Воздействие творчества Кребийона на литературу эпохи, повторяем, еще совершенно не изучено. Что касается его лучшего романа, «Заблуждений сердца и ума», то он пользовался у современников исключительным успехом, выдержав чуть ли не два десятка изданий. Его экземпляр сохранился в библиотеке Вольтера. О нем писал в своем журнале «За и Против» Прево. Его переводили на другие языки, а имена персонажей романа скоро стали нарицательными (по крайней мере Честерфилд в письмах к сыну все время ими оперирует). Мелькуром назвал модный поэт Клод-Жозеф Дора (1734 – 1780) героя своей поэмы «Письма лиссабонской канониссы» (1770). Появлялись «Новые» и «Еще одни» «Заблуждения сердца и ума». Книги Кребийона в России не переводились, хотя его имя и значится в каталогах наших библиотек: дважды, в 1761 и 1788 гг., под его фамилией в Москве печаталась книга «История о принце Солии, названном Пренанием, и о принцессе Фелее». Чего только не приписывали Кребийону, даже подложные «Письма г-жи де Помпадур», но к беспомощной поделке Анри Пажона (ум. 1776) автор «Заблуждений сердца и ума» никакого отношения не имеет.
ПЕРВЫЙ РОМАН ДИДРО
Дидро обладал умом живым и ясным, он не был наделен саркастической недоверчивостью Вольтера и начисто был лишен угрюмой подозрительности Руссо. Поэтому он любил мистификации и розыгрыши и не очень огорчался, если сам оказывался их жертвой. Вся его жизнь была, по сути дела, цепью мистификаций, подчас весьма рискованных и смелых [169] .
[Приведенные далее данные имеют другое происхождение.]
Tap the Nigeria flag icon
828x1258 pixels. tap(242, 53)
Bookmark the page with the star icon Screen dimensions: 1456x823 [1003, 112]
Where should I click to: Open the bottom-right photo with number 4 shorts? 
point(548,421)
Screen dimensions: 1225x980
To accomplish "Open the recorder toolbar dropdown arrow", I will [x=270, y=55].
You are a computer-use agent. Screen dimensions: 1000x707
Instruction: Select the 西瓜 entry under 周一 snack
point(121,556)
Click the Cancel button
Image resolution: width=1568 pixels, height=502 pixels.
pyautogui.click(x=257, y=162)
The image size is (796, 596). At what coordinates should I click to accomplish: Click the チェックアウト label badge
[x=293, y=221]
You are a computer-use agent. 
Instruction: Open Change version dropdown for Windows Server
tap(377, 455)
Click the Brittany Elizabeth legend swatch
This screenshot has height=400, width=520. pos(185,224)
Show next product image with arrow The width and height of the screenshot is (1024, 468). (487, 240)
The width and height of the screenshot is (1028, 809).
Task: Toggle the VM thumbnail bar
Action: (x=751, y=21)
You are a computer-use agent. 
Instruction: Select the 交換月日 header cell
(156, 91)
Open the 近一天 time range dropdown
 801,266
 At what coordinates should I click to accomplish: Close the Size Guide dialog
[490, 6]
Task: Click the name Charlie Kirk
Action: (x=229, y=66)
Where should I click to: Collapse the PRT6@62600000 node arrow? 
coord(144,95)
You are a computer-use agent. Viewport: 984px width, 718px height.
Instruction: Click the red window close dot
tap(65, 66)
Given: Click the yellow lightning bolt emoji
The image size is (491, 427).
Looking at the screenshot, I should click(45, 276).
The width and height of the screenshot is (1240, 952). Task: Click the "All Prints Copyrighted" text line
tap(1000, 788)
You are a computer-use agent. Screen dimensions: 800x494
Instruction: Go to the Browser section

Ведь даже его великое детище – несравненная «Энциклопедия наук и ремесел» – на первых порах выдавалось как непритязательный перевод словаря Чемберса, лишь слегка подправленный и подновленный.
169
См. Catrysse J. Diderot et la mystifi cation. Paris, 1970.
Дидро мистифицировал власти, разыгрывал родных и близких. То ему удавалось провести школьного учителя, то он входил в доверие к жадному монаху-кармелиту брату Ангелу, уверив того, что хочет вступить в его орден, то изображал смирение и послушание и добивался денежной поддержки отца, то выдавал себя за начинающего благочестивого семинариста и исподволь завоевывал сердце рассудительной, но пылкой Антуанетты Шампьон, вскоре ставшей его женой.
Точно так же и в творчестве. Почти каждое его произведение, как философское, так и беллетристическое, окружено забавными легендами и некоторой таинственностью. Не стал тут исключением и первый роман Дидро «Нескромные сокровища». Вообще, многие его книги выходили без имени автора или же на десятилетия оставались в рукописях. Они выдавались либо за подлинные записки молодой девушки, упрятанной родственниками в монастырь, либо за записки отставного военного или же за сочинение некоего «африканского автора».